Expertise rewards players who choose to specialize in a subset of the commercial gameplay, while still keeping it possible for a player to change their minds and adjust their org's long-term focus.

There is also another, optional type of expertise that players can choose to invest in - in this case, Research tasks that grant types of expertise such as Carbonate Expertise, Silicate Expertise, Hydrocarbon Expertise, and so on. These kinds of expertise, like their Commercial cousins, decay, but they reduce task completion time at high values rather than being a prerequisite.

These two types of expertise do two very different things; Commercial expertise encourages specialization in types of production tasks - such as Mining versus Manufacturing - while Research expertise encourages specialization for types of material - such as Carbonates versus Metals.


The details, of course, can get quite a bit more complicated, as none of this went into slotting requirements or the consequences of various task results - not every task, even routine task, will be a success.
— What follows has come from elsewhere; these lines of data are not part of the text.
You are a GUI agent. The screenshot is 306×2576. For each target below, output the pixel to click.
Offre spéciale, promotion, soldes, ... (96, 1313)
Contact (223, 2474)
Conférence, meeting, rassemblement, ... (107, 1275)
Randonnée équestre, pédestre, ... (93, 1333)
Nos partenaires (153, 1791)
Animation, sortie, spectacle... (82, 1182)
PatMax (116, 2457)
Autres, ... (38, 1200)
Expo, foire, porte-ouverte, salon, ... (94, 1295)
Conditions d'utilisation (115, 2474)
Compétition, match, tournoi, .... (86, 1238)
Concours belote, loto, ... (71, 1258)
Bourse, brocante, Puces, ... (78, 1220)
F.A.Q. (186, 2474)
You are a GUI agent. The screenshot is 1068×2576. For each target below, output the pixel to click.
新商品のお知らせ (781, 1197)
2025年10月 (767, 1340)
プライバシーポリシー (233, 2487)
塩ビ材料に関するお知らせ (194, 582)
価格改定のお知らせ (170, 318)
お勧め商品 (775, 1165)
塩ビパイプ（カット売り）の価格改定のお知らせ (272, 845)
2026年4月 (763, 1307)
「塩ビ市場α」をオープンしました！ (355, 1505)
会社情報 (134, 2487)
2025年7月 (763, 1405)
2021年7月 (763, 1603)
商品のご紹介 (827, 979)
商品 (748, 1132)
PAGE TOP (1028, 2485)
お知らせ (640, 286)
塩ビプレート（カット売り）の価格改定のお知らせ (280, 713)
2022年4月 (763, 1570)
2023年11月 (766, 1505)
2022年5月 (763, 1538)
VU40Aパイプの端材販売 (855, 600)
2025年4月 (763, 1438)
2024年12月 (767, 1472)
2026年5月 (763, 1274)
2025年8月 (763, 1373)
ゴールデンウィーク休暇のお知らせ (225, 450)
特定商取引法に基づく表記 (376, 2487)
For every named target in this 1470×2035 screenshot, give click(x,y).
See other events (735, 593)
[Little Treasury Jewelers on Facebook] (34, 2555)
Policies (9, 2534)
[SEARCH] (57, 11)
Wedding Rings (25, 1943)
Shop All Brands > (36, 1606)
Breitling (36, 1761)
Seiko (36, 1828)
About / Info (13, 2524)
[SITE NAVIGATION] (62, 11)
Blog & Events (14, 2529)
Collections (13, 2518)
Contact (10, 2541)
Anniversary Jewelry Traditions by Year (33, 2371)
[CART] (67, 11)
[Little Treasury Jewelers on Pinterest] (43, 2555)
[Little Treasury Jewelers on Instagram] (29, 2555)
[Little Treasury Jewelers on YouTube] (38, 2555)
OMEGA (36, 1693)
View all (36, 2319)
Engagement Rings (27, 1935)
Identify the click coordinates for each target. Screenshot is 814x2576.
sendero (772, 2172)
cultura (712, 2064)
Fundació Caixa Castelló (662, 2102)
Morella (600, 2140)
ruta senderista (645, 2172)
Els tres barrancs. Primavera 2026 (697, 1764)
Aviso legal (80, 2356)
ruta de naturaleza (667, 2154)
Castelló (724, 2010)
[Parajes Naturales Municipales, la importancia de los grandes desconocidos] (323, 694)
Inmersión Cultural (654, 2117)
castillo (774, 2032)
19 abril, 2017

Similarly, there are rare occasions where a component might use an unrefined material directly, or a component might require multiple refined material types, or even a rare component to make it in the first place.

This basic mechanic of expertise and task chains to generate usable items is used in other categories, as well, though each of them does this in a different way and using different patterns with different category dependencies. (Wait until we talk about using the Political category to speed up the process of promoting ships and agents, or xenoarchaeology, or creating artificial memes...)

EDIT 5/7/2014: Expertise section has been updated to reflect internal design iterations.